Partial Medicaid expansions under ACA pose ‘big consequences’
Just shy of 7 months into President Donald J. Trump’s presidency, there have been repeated failures to fulfill his major campaign promise to repeal and replace the Affordable Care Act. The most recent debate ended in the rejection of the “skinny bill” and Republicans in the House and Senate seem prepared to move on to other issues.
“By comparison with the GOP’s dystopian health care vision, Obamacare has never looked better,” Jonathan Oberlander, PhD, from the University of North Carolina, Chapel Hill, wrote in a perspective published in The New England Journal of Medicine. “Republicans could not mobilize public support for their plan, which was the least popular major legislation in the past 3 decades. Instead, the Republican threats to Obamacare inspired widespread protests and a movement to protect the law. Ironically, the GOP managed to increase support for the ACA, whose favorability improved markedly during the repeal-and-replace debate.”
Nonetheless, the future of the ACA remains uncertain, he wrote.
Meanwhile, “the Trump administration retains broad executive authority to reshape the health care landscape,” Adrianna McIntyre, MPP, MPH, from Harvard University, and colleagues wrote in a separate perspective also published in NEJM. “Perhaps the most consequential choices that the administration will make pertain to Medicaid, which today covers more than one in five Americans.”
The decision to allow “partial expansions” pursuant to a state Medicaid waiver has been overlooked amidst proposals to introduce work requirements or cost sharing to the program, according to McIntyre and colleagues. Partial expansions are appealing to states because they allow them to save money for every Medicaid beneficiary that they move into their exchanges, they wrote.
A waiver request for a partial expansion has been submitted by Arkansas, which may influence other states to follow its lead, according to the authors. Granting Arkansas’s waiver request “would set a precedent with extraordinary practical, budgetary and political consequences,” McIntyre and colleagues wrote.
The financial burden would not just be shifted to the federal government under partial expansion; the size of that burden may also increase, they wrote. Enrolling beneficiaries in private plans increased Arkansas’s expansion costs by 24% and these costs may be much higher in other states, according to the authors.
“Partial expansion could also degrade the quality of states’ individual insurance markets,” McIntyre and colleagues wrote. They noted that a previous adjusted analysis showed 7% higher exchange premiums in nonexpansion states compared with expansion states. Furthermore, populations with incomes between 100% and 138% of the poverty level may not want to be moved out of Medicaid, the authors wrote.
McIntyre and colleagues noted some advantages private coverage could have over Medicaid, including that it is more likely to be accepted by providers than Medicaid, and it could promote expansion of Medicaid programs to all individuals with incomes up to 100% of the poverty level.

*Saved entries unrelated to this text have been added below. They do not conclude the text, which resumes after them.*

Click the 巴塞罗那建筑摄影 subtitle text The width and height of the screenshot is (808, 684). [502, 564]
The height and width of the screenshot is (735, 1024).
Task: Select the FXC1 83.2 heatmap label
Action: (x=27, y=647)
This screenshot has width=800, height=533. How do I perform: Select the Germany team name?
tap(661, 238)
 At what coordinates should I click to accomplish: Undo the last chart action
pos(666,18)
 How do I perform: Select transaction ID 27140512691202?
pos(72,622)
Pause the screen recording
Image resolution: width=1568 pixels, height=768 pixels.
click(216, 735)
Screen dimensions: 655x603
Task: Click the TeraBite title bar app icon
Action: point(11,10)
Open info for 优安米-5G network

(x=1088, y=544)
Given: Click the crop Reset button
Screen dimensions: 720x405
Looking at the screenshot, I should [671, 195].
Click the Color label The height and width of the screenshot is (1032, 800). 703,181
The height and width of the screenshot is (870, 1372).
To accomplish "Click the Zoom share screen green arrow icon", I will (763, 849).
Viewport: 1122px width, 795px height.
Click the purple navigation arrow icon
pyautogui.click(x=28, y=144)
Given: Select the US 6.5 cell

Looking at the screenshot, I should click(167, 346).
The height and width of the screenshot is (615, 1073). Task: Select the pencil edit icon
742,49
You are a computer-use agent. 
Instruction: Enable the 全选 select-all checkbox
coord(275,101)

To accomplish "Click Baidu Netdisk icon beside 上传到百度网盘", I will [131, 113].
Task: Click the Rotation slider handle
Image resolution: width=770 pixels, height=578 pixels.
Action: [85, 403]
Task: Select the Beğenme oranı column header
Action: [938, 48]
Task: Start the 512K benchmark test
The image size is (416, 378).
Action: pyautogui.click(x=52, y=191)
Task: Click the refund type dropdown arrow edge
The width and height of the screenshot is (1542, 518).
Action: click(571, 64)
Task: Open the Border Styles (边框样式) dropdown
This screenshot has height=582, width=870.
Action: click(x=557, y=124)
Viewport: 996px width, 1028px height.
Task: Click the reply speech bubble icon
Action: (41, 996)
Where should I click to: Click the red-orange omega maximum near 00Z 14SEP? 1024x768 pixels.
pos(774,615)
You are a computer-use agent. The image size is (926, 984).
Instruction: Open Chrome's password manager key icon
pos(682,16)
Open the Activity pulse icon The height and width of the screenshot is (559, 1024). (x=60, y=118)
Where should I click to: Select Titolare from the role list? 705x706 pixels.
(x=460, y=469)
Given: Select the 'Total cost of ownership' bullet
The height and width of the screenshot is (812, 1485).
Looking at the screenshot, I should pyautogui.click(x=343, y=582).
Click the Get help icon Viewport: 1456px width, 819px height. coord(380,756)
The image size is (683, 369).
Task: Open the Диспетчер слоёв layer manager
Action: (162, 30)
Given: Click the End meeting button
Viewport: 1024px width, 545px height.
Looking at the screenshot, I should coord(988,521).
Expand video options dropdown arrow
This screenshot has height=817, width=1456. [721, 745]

“Whether moving more states into the ‘yes’ column justifies the costs of partial expansion, however is an open question,” they wrote.
“The stakes are high in the coming debate over partial Medicaid expansions, with far-reaching consequences for patients, state governments and the federal budget,” they concluded. “It’s not yet clear what position the Trump administration will take, but it should be cautious. If CMS grants a waiver to one state, it will have little choice but to grant waivers to any other states that request them. The damage to Medicaid beneficiaries, the exchange population, and the federal budget could be serious.” – by Alaina Tedesco
Disclosure: Oberlander reports receiving personal fees from American Association of Diabetes Educators, Ohio State Comprehensive Cancer Center, St. Louis Area Business Health Coalition, Mid-sized Plan Retirement and Health Care Conference, Hospital Association of New York State and Cedars Sinai Medical Center. McIntyre reports receiving grants from the Agency for Healthcare Research and Quality.